For NAD+ measurements, young/old SCs were resuspended and lysed with 200 μL NAD+/NADH extract buffer and centrifuged at 12 000 × g for 10 min on ice. The supernatant was collected to measure NAD+ using NAD+/NADH assay kit (Beyotime, China). NAD+ value was determined by calculating the value of total NAD+ and NADH (NAD+ = total NAD+−NADH).

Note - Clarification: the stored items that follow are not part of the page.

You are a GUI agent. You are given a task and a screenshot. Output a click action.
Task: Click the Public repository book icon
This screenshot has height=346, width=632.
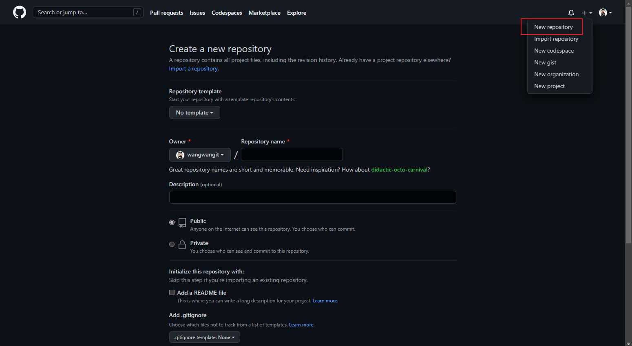pos(182,223)
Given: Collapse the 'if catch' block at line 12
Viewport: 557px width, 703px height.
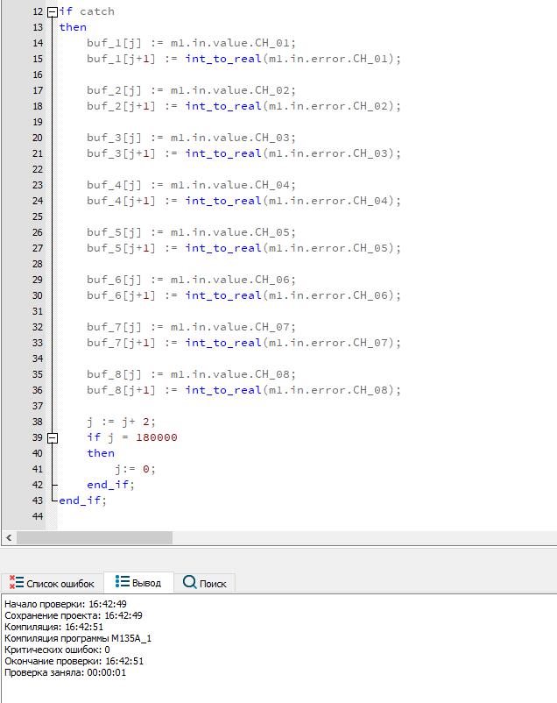Looking at the screenshot, I should 53,12.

Osteogenic differentiation assay

For the induction of osteogenic differentiation, an initial cell seeding of 5 × 104 cells purified from mandible of Plp1-creERT2; tdTomato mice by FACS were performed in 48-well plates. The cells were incubated in growth medium, either with Shh (at concentrations of 100 or 200 ng/mL) or a corresponding vehicle control, over a period of 5 days. Subsequently, the growth medium was replaced with osteogenic medium (comprising DMEM/F12 with 10% FBS) supplemented with dexamethasone (at a concentration of 10−8 mol/L), ascorbic acid (at 0.2 mmol/L), and β-glycerolphosphate (at 10 mmol/L) for a total of 21 days, with medium refreshment occurring every 3 days. Following this incubation period, the cells were washed twice with PBS, fixed with 3.7% formaldehyde for 5 min, and subjected to both Alizarin Red staining. Precipitates obtained from three independent ARS assays were dissolved in 10% cetylpyridinium chloride, and their absorbance was measured at a wavelength of 545 nm.

Statistical analysis

All presented results are expressed as the mean ± standard deviation (SD) and are derived from a minimum of three independent experiments. Throughout the analysis period, the identifying information for each sample was securely sealed to prevent bias, and every data point underwent a rigorous verification process, involving independent checks by two examiners. Statistical analyses were performed using GraphPad Prism 8 software. For comparisons between two groups, statistical significance was evaluated through a two-tailed unpaired Student’s t-test. When comparing differences among more than two groups, a one-way analysis of variance was applied, followed by Tukey’s post hoc test for pairwise comparisons. P values of less than 0.05 were considered significant.